> WORK TO COMPLETE
Every record here needs to be duplicated exactly.

** EXTRACTED MATERIAL follows **

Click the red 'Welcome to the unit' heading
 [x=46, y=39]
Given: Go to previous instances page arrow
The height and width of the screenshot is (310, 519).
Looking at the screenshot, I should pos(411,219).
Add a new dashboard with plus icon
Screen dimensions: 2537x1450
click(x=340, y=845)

** End of EXTRACTED MATERIAL **

> FINISHED TASK
Click the red 'Welcome to the unit' heading
 [x=46, y=39]
Given: Go to previous instances page arrow
The height and width of the screenshot is (310, 519).
Looking at the screenshot, I should pos(411,219).
Add a new dashboard with plus icon
Screen dimensions: 2537x1450
click(x=340, y=845)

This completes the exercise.